They're waltzing to 'Are You Lonesome Tonight?' and the routine begins out of hold, with Dan standing on one side holding a rose, and Katya on the other side, sitting on a bench under an archway that I'm fairly certain was used last year to house Aliona's swing of infamy. Incidentally, if Dan's rose is a sly nod to The Bachelor, Katya is an absolute genius. They take hold quickly (probably for the best), and it's not too bad: Dan's face reads as one of intense concentration which ultimately comes across as too aloof for the waltz, but his footwork seems reasonably good, if occasionally a tad skippy in places. He's a little stiff too, but again: for a first night performance, not bad.

Bruce declares it "elegant", and says to Dan of Katya, "isn't she wonderful?" "Yeah, she's getting there," Dan replies. Heh. Katya plans to make him suffer for that later. Len says that it was "a bit wooden" and is interrupted by more lowing from the audience, at which point he tells them to stop going on like that, and we get our first "getting on my wick" of the series. He thought it lacked musicality, but the hold and footwork for good, and also Dan is TALL and DID WELL FOR A TALL MAN. (I really hope Len's been informed that Dan used to be a tennis player. - Carrie) Alesha thinks Dan was elegant, and he looked very confident, relaxed, and like he was leading Katya. Bruno thinks it was technically accomplished for a first go, but he was distracted by Dan's gloomy expression: "you liked like Adrian Chiles on the sofa." HA! Bruno explains that Dan needs to look at Katya with love in his eyes, and takes hold of Alesha to demonstrate. Alesha wears an expression indicating that Bruno might benefit from some Listerine. Bruno says that they need to create a performance that's believable all the way through, and that that takes time. Katya promises that they'll get there. Bruce tells him he's got a lovely smile, and he should use it. "Thanks Bruce - so have you!" replies Dan. Bruce finds Dan "a bit lippy". Katya cracks up. Craig thought it was a very tentative lead, and that his steps were too turned out and his top-line was hideously rigid, and the rise and fall was all in the knees, and his transitions were crumbly. Also, he needs to smile. Alesha yells that it was his first time. Blimey, two couples in and the infighting's started already.

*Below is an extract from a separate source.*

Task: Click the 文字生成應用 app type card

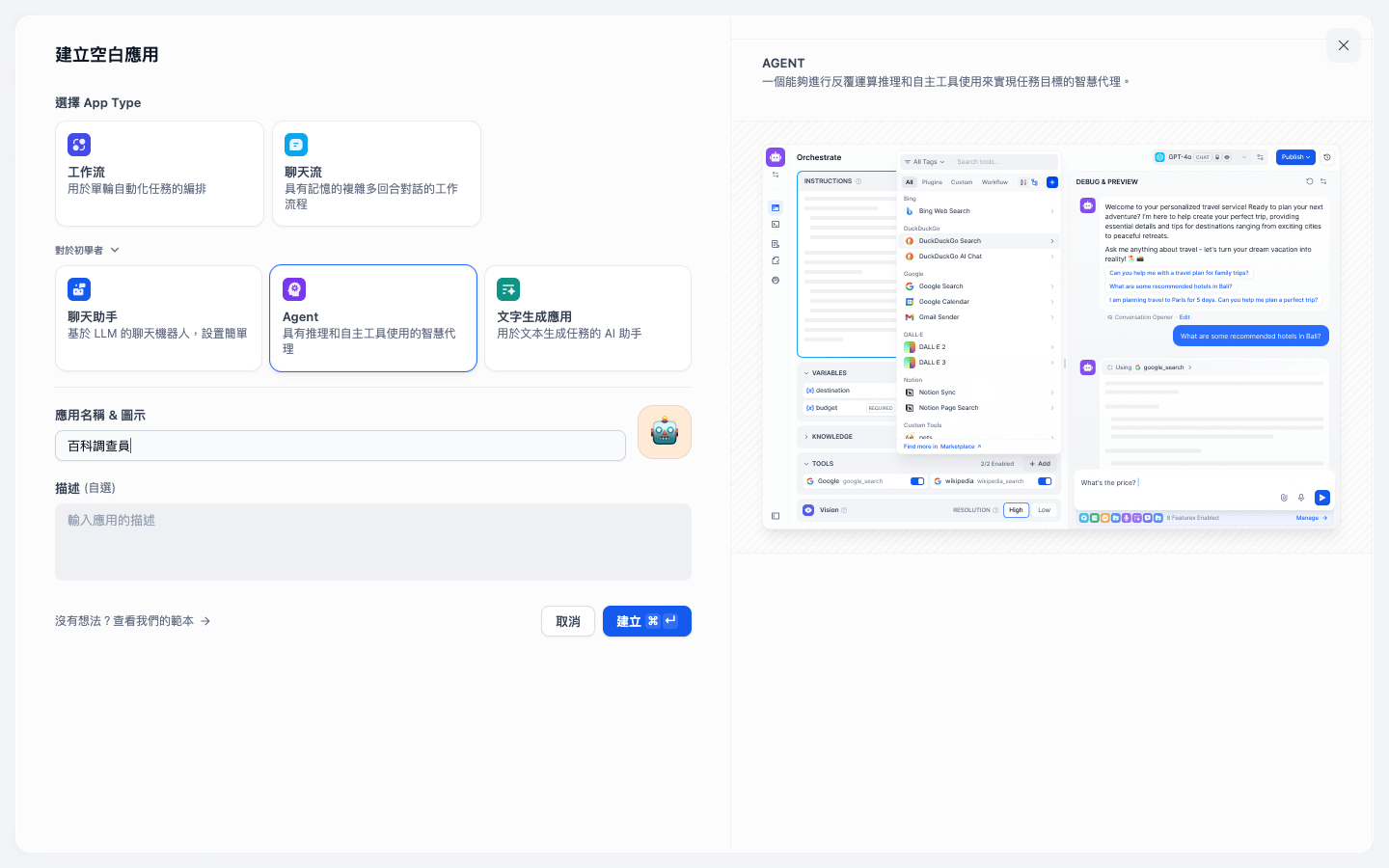Action: (x=587, y=318)
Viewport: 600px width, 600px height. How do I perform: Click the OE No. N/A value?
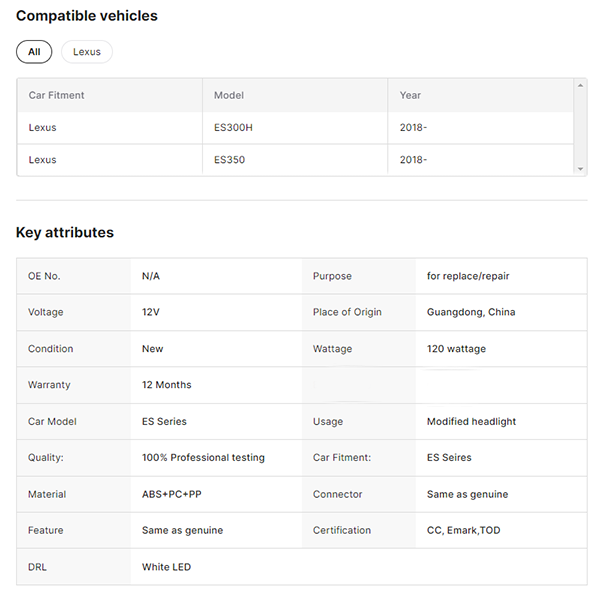151,276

Dan and Katya make their way up to the Tess Circle, and just as they arrive, Chelsee crosses from one side of the room to the other. I'm intrigued to know what's going on there. Had she just been to the loo? Tess points out that Len and Alesha liked it, and Dan reveals that apparently Alesha's mum is his biggest fan, so as long as he's keeping the Dixon family happy, he's doing all right. No disrespect to Alesha's mum, but if we're canvassing the opinions of her family, I'd much rather know what her nans think. Dan says that he's started to enjoy training and they've found a nice rhythm to their sessions, and he thought they'd done better than the judges suggested. It's odd that both Dan and Tess seem to think he only got a lukewarm reception from the judges, because the only one who criticised his actual dancing to any great extent was Craig, and Craig does that to pretty much everyone in the first week. Anyway, scores are in: hilariously: the camera's on the judges ready to award the scores, and Bruno realises he's not holding his paddle, so there's a bit of frantic fumbling under the desk, much to Alesha's amusement. It's a four from Craig, sevens from Len and Alesha and six from Bruno for a total of 24.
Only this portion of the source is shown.